■ Pixel coordinate grounding data:
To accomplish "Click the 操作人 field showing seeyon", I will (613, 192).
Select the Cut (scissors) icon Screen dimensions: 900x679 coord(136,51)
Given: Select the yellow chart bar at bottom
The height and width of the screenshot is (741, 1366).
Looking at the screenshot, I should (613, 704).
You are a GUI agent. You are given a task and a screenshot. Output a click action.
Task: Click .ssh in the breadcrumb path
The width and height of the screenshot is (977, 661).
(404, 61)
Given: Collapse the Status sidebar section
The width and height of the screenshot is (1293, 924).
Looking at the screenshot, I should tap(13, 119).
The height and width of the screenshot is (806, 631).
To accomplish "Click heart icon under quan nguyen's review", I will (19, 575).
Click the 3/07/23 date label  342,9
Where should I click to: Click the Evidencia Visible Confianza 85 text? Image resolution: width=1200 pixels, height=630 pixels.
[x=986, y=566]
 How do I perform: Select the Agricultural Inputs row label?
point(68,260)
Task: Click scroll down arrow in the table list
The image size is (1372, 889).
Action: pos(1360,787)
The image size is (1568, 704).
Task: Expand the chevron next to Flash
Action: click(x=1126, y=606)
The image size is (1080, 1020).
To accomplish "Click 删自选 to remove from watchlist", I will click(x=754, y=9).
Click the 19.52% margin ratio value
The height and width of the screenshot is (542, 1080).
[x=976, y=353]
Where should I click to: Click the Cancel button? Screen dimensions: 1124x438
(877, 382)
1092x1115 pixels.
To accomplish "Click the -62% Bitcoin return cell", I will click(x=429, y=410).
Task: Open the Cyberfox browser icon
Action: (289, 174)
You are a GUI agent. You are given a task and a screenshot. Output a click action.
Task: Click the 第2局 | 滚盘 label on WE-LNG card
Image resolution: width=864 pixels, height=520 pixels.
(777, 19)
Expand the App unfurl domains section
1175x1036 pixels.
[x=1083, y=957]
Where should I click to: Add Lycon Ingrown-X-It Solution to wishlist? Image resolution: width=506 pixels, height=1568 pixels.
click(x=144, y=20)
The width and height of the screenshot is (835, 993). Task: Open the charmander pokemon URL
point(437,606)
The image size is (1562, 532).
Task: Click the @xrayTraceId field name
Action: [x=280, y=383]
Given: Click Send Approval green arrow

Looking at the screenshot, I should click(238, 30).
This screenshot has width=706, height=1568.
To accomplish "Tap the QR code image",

■ Instructions to follow: The output should consist only of the lines from the one with "Image resolution: width=864" through the final line of the records above, exactly.

■ Answer section:
Image resolution: width=864 pixels, height=520 pixels.
(777, 19)
Expand the App unfurl domains section
1175x1036 pixels.
[x=1083, y=957]
Where should I click to: Add Lycon Ingrown-X-It Solution to wishlist? Image resolution: width=506 pixels, height=1568 pixels.
click(x=144, y=20)
The width and height of the screenshot is (835, 993). Task: Open the charmander pokemon URL
point(437,606)
The image size is (1562, 532).
Task: Click the @xrayTraceId field name
Action: [x=280, y=383]
Given: Click Send Approval green arrow

Looking at the screenshot, I should click(238, 30).
This screenshot has width=706, height=1568.
To accomplish "Tap the QR code image",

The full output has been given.